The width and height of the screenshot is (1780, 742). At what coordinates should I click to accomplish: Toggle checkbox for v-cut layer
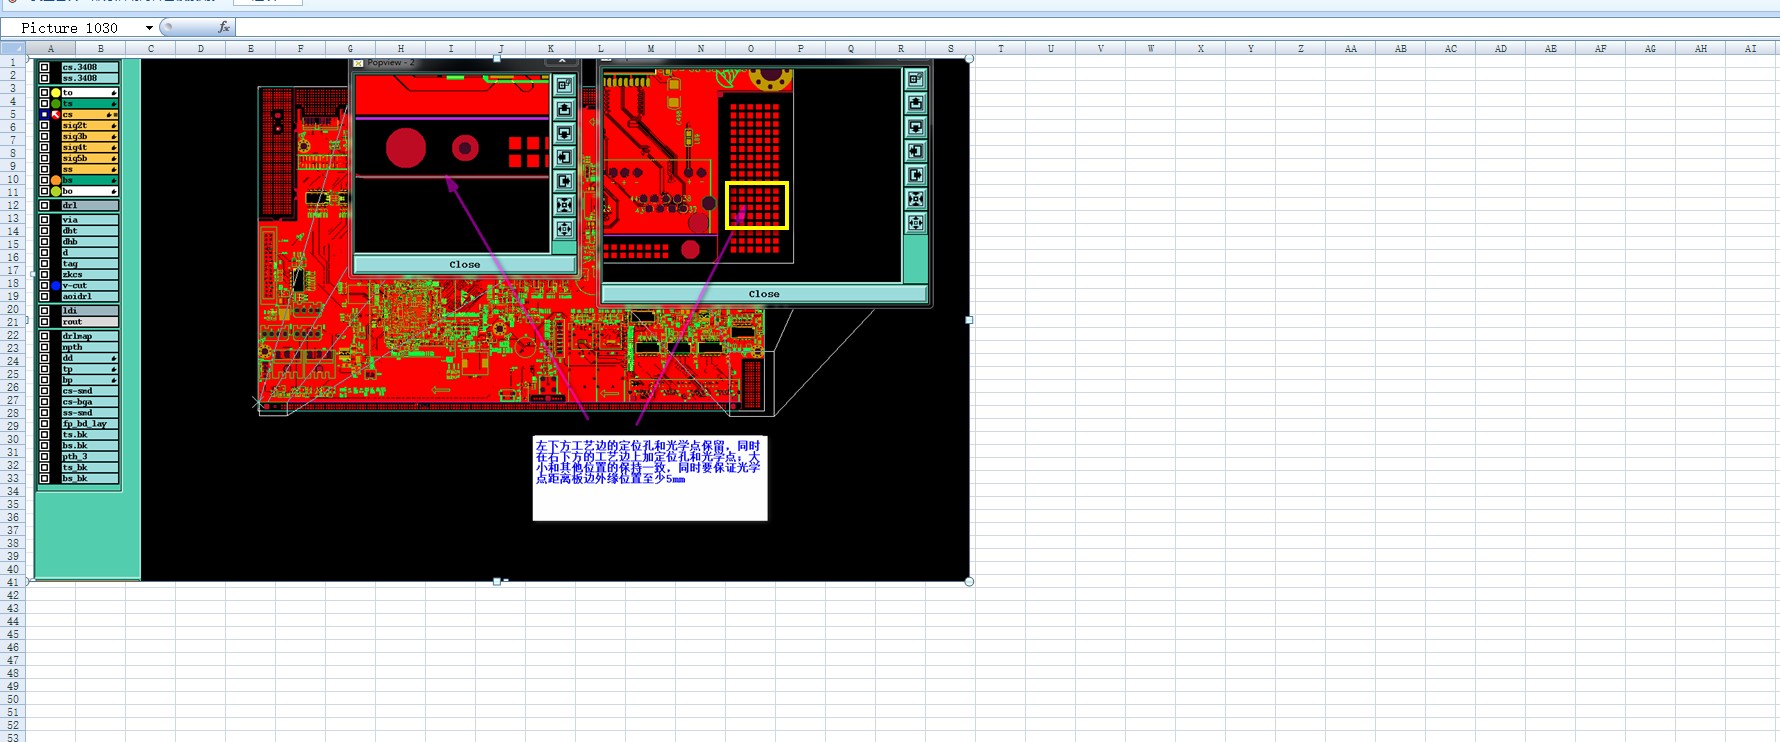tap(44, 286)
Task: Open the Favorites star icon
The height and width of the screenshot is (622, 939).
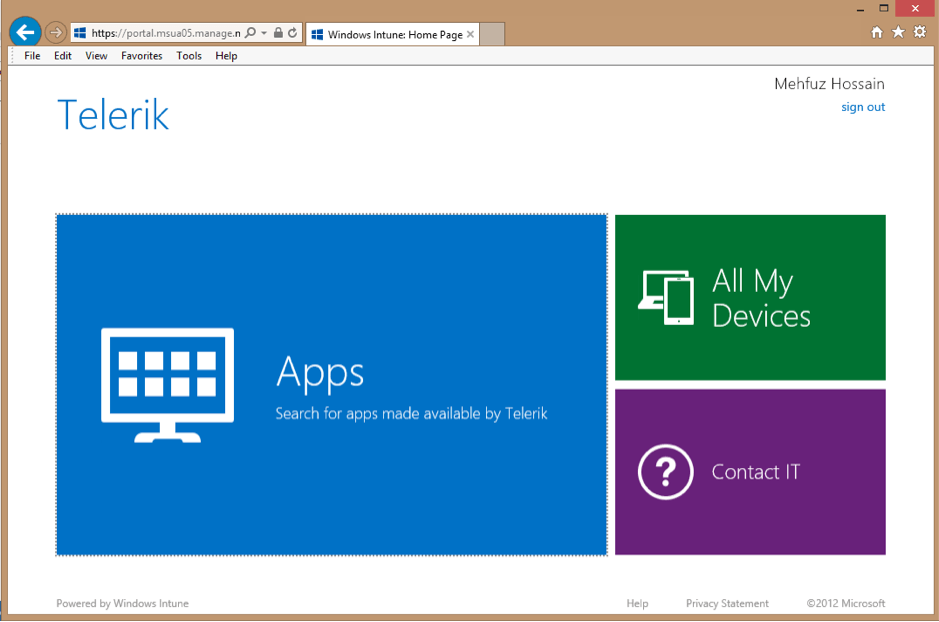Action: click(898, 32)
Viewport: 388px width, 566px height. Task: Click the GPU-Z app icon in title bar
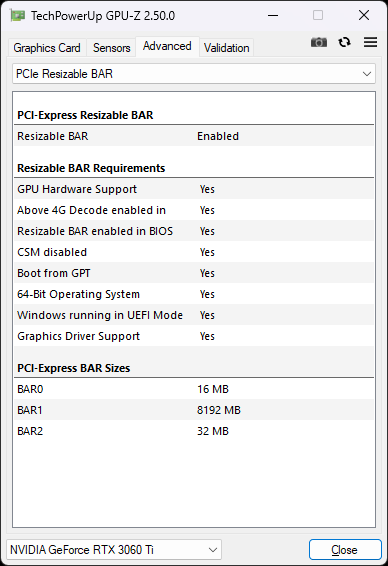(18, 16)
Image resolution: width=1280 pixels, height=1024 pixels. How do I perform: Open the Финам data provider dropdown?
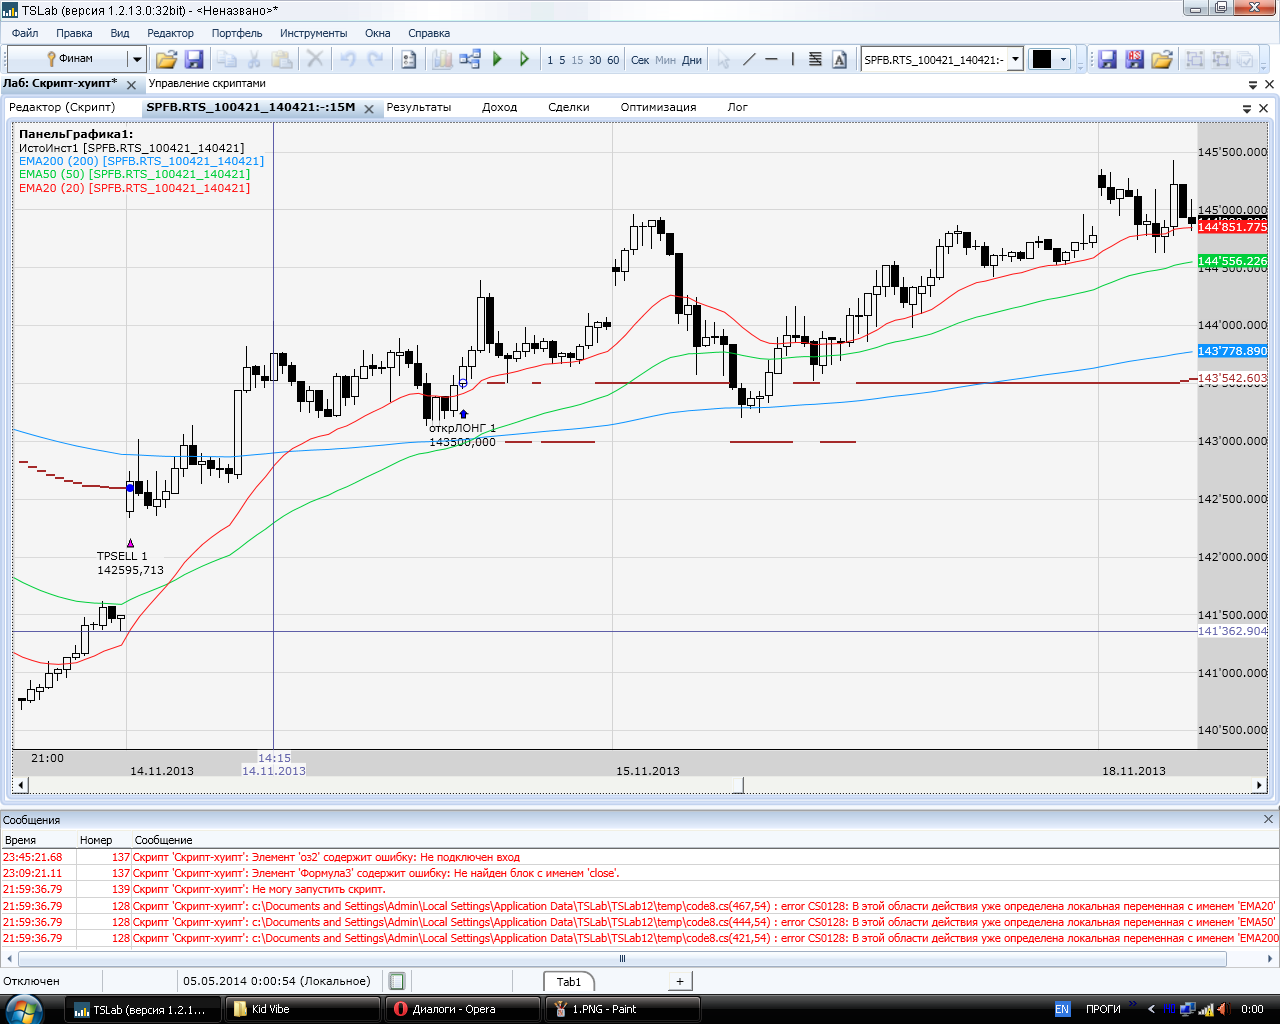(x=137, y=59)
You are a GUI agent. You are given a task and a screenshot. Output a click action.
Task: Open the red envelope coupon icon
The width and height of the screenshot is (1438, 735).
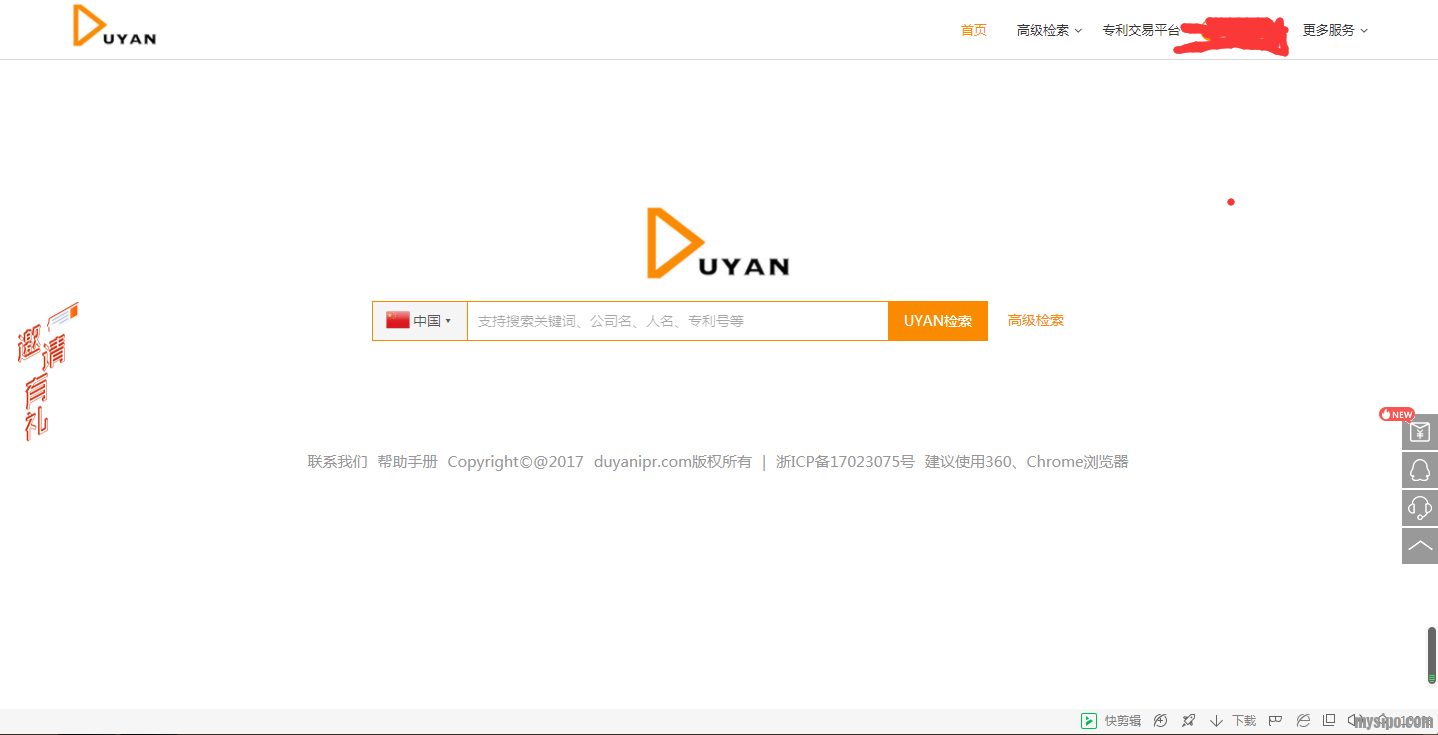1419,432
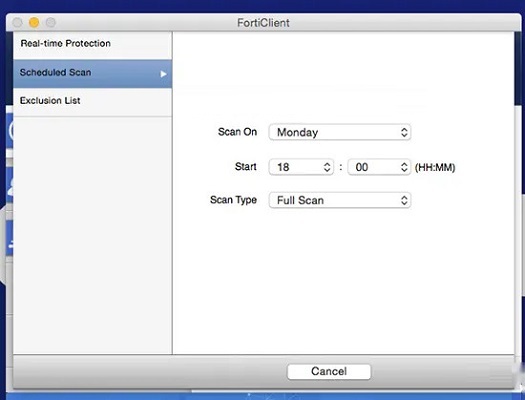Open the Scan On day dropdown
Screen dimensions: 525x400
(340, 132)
______________________________
* _EXERCISE GOAL_
Copy the listing above word for word, leaving out the pictures.

* _ANSWER TO THE TASK_
The width and height of the screenshot is (1780, 742). At what coordinates should I click to accomplish: Toggle checkbox for v-cut layer
tap(44, 286)
Task: Open the Favorites star icon
The height and width of the screenshot is (622, 939).
Action: click(898, 32)
Viewport: 388px width, 566px height. Task: Click the GPU-Z app icon in title bar
(18, 16)
Image resolution: width=1280 pixels, height=1024 pixels. How do I perform: Open the Финам data provider dropdown?
(x=137, y=59)
You are a GUI agent. You are given a task and a screenshot. Output a click action.
Task: Open the red envelope coupon icon
The width and height of the screenshot is (1438, 735).
1419,432
Open the Scan On day dropdown
Screen dimensions: 525x400
(340, 132)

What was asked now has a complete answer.